En effet, ce n’est pas dans le pot qu’il faut chercher les dégâts majeurs, mais dans le service rendu aux hommes et à la nature par la pollinisation des fleurs. Elle concerne la reproduction et la fructification de 80 % des plantes à fleurs sexuées, et de 37 % des cultures alimentaires mondiales en tonnages – fruits, légumes et oléagineux surtout. Et Apis mellifera – l’abeille mellifère, productrice de miel – n’est pas seule en jeu. Si le bataillon de ses essaims [^3] lui donne un rôle prépondérant dans bien des cas, la famille mondiale des apis , principaux insectes pollinisateurs, compte de 20 000 à 30 000 espèces d’abeilles, bourdons et guêpes [^4]. Selon Koos Biesmeijer, leur nombre a diminué dans 80 % des campagnes d’Angleterre et des Pays-Bas, les deux pays où la documentation est la plus importante sur le sujet. Pour l’ensemble de l’Europe, il estime que 47 % des apis « ont des problèmes ».
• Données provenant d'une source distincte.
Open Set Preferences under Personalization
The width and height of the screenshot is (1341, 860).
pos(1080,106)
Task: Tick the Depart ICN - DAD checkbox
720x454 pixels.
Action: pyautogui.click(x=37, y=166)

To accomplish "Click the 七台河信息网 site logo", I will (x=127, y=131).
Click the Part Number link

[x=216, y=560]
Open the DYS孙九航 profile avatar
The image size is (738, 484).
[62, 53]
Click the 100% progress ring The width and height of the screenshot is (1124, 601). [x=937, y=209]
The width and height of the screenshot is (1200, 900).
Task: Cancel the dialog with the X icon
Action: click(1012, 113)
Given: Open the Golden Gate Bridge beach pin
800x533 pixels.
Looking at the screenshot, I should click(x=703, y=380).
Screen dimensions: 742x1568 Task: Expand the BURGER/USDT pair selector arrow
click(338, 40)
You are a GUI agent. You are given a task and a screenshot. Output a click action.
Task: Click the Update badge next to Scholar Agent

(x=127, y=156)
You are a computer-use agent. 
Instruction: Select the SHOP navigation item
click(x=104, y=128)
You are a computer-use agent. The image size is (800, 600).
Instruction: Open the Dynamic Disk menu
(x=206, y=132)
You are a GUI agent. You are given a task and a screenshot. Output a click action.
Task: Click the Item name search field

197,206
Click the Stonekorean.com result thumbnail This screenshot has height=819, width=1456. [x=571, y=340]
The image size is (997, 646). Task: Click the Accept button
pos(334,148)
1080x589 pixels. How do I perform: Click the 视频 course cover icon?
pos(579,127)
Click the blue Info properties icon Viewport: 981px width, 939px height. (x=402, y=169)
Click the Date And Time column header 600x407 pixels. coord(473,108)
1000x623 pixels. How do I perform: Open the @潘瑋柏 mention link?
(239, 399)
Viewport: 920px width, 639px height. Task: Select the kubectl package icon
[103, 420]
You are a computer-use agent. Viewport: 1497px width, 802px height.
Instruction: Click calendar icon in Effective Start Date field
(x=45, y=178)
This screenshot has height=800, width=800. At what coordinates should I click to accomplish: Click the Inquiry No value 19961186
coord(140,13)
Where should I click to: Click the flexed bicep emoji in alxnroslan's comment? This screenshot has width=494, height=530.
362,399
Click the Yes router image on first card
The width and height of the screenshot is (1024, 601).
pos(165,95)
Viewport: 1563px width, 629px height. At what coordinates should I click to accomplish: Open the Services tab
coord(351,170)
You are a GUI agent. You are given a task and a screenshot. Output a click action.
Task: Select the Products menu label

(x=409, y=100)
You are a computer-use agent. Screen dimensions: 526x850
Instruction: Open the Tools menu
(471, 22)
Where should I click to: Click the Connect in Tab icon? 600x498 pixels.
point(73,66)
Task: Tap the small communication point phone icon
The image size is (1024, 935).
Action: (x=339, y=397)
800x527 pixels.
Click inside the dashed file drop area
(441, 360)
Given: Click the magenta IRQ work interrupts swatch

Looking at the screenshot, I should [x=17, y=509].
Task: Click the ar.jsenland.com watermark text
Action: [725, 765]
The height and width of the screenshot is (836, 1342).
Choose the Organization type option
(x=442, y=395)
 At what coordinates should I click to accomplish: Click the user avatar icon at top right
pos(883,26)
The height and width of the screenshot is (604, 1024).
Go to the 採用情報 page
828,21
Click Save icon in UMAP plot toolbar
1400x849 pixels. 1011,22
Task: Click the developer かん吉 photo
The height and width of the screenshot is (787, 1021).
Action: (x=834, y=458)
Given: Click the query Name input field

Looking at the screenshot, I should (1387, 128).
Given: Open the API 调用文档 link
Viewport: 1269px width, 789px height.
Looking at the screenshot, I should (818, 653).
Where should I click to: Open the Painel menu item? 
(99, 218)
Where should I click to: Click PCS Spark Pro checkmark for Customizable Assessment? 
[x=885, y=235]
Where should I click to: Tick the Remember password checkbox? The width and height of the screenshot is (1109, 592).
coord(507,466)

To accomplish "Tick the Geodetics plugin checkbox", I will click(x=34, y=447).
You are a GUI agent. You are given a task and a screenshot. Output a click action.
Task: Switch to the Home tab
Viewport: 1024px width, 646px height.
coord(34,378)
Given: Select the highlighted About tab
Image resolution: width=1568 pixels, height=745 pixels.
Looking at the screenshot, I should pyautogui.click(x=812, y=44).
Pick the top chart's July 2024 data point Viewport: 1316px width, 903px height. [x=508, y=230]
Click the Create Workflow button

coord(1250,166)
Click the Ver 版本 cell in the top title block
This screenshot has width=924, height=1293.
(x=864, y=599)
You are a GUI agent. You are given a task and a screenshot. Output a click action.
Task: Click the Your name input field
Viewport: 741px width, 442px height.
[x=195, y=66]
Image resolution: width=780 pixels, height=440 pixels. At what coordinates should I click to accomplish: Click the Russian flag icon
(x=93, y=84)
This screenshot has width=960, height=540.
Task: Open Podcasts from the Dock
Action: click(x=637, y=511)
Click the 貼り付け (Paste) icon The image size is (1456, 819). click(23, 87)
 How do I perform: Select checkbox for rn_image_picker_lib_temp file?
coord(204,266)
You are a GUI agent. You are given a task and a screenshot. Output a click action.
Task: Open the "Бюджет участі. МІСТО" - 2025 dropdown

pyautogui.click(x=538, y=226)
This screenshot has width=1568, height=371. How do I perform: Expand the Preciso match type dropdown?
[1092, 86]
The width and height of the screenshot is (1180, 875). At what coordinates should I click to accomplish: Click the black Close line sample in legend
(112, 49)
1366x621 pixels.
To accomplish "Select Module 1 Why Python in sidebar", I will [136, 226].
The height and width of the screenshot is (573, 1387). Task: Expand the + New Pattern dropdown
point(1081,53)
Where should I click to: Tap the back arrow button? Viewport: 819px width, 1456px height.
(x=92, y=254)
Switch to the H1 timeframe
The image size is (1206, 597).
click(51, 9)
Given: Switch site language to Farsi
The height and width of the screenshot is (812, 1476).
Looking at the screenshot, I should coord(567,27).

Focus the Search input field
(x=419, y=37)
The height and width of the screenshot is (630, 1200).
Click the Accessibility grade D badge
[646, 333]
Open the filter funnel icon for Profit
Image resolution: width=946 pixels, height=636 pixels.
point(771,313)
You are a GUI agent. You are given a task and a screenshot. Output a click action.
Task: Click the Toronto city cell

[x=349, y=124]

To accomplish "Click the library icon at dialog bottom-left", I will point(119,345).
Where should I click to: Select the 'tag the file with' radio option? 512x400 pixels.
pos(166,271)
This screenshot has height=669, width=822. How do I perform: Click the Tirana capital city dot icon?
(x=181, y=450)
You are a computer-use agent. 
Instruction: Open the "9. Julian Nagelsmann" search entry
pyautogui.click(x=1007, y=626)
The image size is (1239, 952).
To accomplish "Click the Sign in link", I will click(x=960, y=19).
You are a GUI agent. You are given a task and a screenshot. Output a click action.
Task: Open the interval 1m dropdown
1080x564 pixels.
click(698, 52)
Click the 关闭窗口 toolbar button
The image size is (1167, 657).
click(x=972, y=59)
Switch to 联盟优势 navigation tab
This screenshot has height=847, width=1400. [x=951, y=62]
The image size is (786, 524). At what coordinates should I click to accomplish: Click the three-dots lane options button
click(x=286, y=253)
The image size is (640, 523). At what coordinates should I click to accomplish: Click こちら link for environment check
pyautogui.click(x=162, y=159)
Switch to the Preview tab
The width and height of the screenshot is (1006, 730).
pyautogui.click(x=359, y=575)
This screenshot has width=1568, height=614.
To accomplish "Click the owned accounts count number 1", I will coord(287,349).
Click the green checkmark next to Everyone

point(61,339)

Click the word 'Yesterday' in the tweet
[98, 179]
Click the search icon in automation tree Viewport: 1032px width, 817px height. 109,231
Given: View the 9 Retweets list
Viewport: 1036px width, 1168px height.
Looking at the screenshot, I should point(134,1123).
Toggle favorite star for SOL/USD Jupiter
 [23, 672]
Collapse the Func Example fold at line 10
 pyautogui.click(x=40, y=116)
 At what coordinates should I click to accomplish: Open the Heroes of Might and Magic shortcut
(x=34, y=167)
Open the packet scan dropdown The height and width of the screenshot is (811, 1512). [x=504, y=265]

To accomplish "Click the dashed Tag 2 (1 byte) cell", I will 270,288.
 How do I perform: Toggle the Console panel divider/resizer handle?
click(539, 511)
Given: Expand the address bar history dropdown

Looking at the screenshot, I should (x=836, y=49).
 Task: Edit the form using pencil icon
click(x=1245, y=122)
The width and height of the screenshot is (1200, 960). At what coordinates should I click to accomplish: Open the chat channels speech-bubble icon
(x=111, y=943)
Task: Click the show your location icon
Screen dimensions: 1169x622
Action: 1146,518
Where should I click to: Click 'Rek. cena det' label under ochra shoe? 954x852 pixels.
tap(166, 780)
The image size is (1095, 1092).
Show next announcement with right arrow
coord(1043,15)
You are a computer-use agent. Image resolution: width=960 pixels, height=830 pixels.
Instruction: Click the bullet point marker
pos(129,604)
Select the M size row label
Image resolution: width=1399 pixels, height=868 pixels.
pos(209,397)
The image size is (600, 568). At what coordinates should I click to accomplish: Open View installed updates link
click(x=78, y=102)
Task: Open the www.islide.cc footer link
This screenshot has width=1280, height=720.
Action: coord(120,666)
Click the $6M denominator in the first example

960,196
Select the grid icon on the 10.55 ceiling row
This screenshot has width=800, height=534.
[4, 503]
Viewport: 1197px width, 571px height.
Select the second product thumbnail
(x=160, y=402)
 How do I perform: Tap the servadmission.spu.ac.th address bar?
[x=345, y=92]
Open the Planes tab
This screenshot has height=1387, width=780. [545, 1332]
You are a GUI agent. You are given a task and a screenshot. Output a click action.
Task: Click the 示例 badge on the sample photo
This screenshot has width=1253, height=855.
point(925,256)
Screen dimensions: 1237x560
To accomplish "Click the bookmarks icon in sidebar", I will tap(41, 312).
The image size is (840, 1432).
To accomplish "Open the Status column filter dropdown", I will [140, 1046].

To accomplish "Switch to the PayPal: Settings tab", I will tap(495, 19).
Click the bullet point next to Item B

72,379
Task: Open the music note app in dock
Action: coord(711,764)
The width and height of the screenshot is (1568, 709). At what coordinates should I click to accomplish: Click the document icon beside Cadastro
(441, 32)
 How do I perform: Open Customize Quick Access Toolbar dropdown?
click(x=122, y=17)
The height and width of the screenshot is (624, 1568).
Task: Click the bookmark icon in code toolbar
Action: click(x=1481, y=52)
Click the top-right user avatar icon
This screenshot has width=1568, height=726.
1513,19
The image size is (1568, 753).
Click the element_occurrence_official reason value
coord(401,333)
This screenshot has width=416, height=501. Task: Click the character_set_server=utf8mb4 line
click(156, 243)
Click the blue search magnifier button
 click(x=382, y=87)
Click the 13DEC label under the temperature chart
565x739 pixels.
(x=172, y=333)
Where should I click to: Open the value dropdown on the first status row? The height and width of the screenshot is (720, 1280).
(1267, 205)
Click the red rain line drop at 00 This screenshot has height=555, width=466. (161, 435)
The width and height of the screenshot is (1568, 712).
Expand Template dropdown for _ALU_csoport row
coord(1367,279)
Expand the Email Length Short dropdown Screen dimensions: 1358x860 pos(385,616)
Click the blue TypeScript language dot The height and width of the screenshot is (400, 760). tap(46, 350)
L’équipe de Bernard Vaissière, au centre avignonnais de l’Institut national de la recherche agronomique (Inra), a évalué la valeur du service des apis en agrégeant les pertes économiques qui résulteraient de la disparition des insectes pollinisateurs : 153 milliards d’euros par an, soit près de 10 % du chiffre d’affaires de l’agriculture mondiale [^5] ! « Et probablement bien plus puisqu’il faudra y ajouter l’impact sur les secteurs de la production de semences ainsi que de plantes fourragères, estime le chercheur. Et il ne s’agit que d’une évaluation des impacts économiques… »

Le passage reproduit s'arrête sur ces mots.